The in-store shops will be run by Lids under the name "Locker Room by Lids" and will open in 25 Macy's stores this fall, with another 175 planned by spring 2014. The stores selected for the shops will be in cities with major professional and collegiate sports teams. Macy's will also add a Locker Room by Lids area to its e-commerce site.
The shops, which will sell team-branded apparel for men and women, hats, glassware, throws and gnomes, will range in size between 500 and 1,000 square feet. That means they'll top out just below the size of an average Lids store, which is 1,150 square feet.

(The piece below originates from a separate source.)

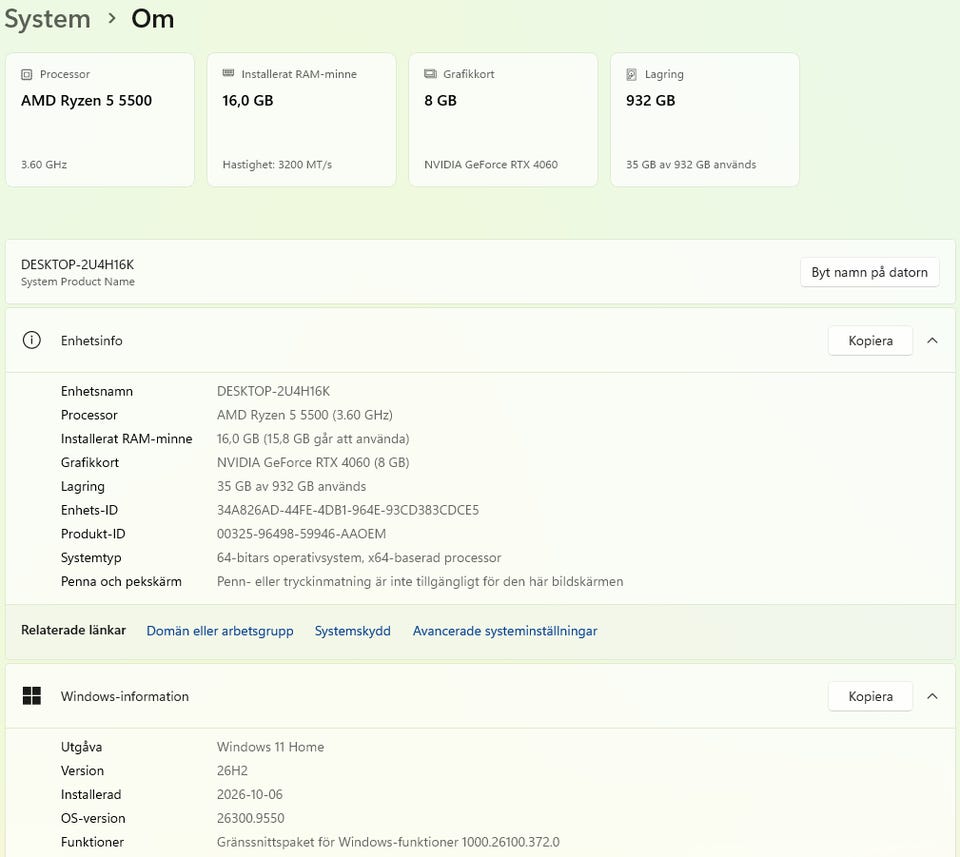Click the Lagring disk icon
The image size is (960, 857).
click(631, 75)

The Locker Room by Lids departments will be operated similarly to the Finish Line (NASDAQ:FINL) shop-in-the-store shoe departments that began rolling out to about 450 Macy's stores this past spring. For those licensed departments, Finish Line operates the departments, while for another 225 Macy's stores that carry footwear, Finish Line selects the merchandise but Macy's staffs the department. More than 60 of the in-store Finish Line shops were open by early July.
It's not clear whether the Lids shops will ever have that much of an opportunity for expansion beyond what Macy's is describing as "the initial phase," because the merchandise in each store will be specifically selected to match local sports teams—no sports team, no clear need for the Lids shop. However, the departments will have kiosks for ordering gear that's designed for non-local teams.
Macy's approach to shops-in-the-store is a little ironic in light of the lawsuit that just wrapped up (no verdict yet) in a New York courtroom involving Macy's, JCPenney (NYSE:JCP) and Martha Stewart (NYSE:MSO). These are exactly the kinds of licensed in-store shops that Penney's was pinning its hopes on to get around Macy's exclusive deal with Stewart.
But when there's less legal dancing going on, the concept seems sound: Smaller specialty chains get more traffic and the big chains get something to pull in customers who might otherwise not be as interested in a traditional department store.